Marine Le Pen y su posible candidatura
Un factor crucial en las elecciones es el futuro político de Marine Le Pen, líder de Agrupación Nacional. Se espera un veredicto del Tribunal de Apelaciones el 7 de julio, que decidirá sobre su inhabilitación para cargos públicos por un periodo de cinco años debido a un caso de malversación de fondos europeos. Este fallo será determinante no solo para su futuro en la política, sino también para el potencial de su partido en la contienda presidencial. Las encuestas recientes sugieren que, a pesar de las controversias que la rodean, su sucesor, Jordan Bardella, se posiciona como uno de los principales favoritos en la carrera, alcanzando un 40% en la preferencia de los votantes, frente al 39% que corresponde a Le Pen.
El panorama electoral se complica
Las últimas encuestas indican un crecimiento del apoyo hacia Jean-Luc Mélenchon, líder de La Francia Insumisa, quien ha revitalizado su campaña en su base electoral de Saint-Denis. Con un respaldo actual del 49% entre los votantes de izquierda, Mélenchon se posiciona favorablemente, aunque su imagen también se ve afectada por su alto índice de rechazo, que alcanza el 65% entre la población general.
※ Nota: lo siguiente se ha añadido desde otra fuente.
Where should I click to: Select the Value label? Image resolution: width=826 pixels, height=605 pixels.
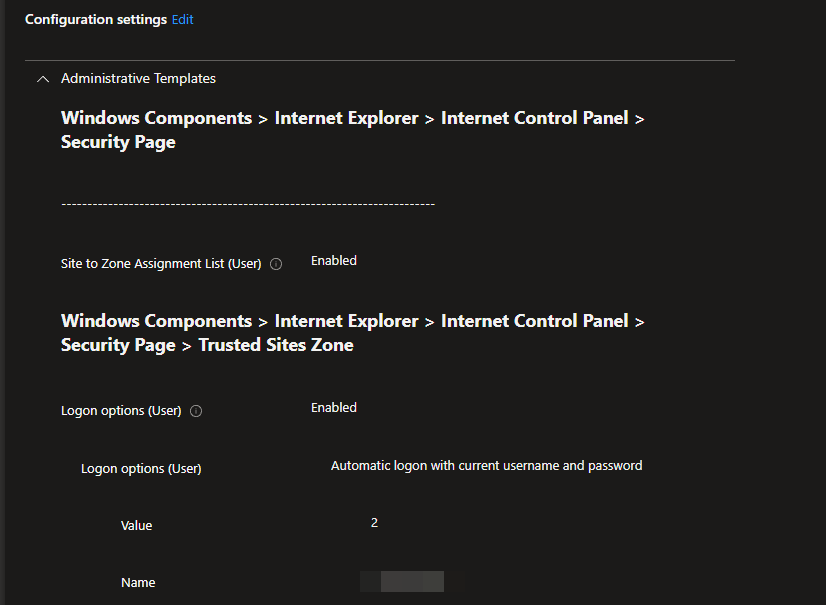(x=136, y=526)
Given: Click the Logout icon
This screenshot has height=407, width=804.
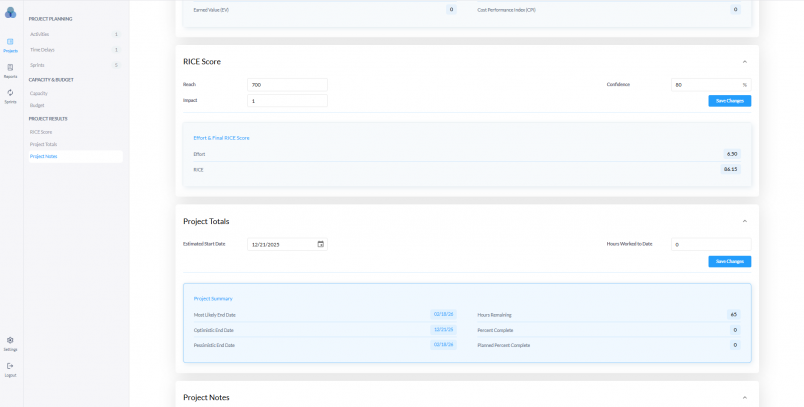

Esta polarización podría impactar su desempeño en una potencial segunda vuelta contra candidatos como Bardella o Le Pen.
Desafíos para los candidatos moderados
El escenario electoral también presenta desafíos para los candidatos moderados, quienes han visto caer su popularidad en medio de la impopularidad que enfrenta el presidente Macron. Edouard Philippe, ex primer ministro, se encuentra en un 19% en las encuestas, afectado por denuncias de tráfico de influencias en su papel como alcalde de Le Havre. Por otro lado, Gabriel Attal, también ex ministro, y Retailleau, apenas alcanzan un 8%, lo que indica una lucha por consolidar su base de apoyo ante un electorado cada vez más polarizado.
Implicaciones para el futuro político de Francia
En este contexto, las aproximadas elecciones presidenciales de 2027 han empezado a configurar un entorno político dinámico y muy competitivo en Francia. La salida de Macron de la escena política genera un vacío que podría ser aprovechado por diversas facciones políticas. Las estrategias de campaña, junto con las decisiones judiciales que afectan a las candidaturas, jugarán un papel crucial en el rumbo que tome el electorado francés en el próximo ciclo electoral.